--- START ---
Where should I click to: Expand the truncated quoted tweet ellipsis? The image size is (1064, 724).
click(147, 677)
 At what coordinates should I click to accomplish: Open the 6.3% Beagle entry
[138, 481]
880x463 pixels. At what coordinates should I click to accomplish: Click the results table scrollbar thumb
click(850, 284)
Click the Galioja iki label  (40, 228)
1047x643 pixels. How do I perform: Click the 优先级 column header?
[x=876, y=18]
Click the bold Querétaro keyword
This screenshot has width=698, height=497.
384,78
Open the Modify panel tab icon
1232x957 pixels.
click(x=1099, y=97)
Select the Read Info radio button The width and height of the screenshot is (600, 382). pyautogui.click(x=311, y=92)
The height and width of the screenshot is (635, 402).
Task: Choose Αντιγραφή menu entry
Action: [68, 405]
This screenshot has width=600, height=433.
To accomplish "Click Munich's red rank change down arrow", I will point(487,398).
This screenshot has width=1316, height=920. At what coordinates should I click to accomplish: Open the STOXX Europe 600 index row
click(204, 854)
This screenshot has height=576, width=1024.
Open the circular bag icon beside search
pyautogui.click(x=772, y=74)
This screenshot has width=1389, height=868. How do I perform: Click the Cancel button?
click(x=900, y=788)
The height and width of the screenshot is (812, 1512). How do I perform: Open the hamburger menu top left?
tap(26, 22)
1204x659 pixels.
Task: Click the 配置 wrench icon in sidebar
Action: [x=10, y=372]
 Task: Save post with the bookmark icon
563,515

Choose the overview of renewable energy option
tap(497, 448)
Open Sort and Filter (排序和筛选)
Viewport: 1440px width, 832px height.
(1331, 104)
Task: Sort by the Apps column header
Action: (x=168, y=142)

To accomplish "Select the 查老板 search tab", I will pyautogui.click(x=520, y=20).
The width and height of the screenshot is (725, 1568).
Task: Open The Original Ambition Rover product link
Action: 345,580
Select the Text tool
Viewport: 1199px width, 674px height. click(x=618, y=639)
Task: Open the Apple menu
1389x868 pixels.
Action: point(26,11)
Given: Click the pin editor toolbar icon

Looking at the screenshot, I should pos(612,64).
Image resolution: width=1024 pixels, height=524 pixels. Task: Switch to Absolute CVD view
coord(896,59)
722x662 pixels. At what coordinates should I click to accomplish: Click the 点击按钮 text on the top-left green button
--- END ---
WHAT IS BEING ASKED: What's needed is a word-for-word copy of the lines from the one holding "Image resolution: width=1024" through the final line of the data.

RESPONSE TO THE TASK:
Image resolution: width=1024 pixels, height=524 pixels. Task: Switch to Absolute CVD view
coord(896,59)
722x662 pixels. At what coordinates should I click to accomplish: Click the 点击按钮 text on the top-left green button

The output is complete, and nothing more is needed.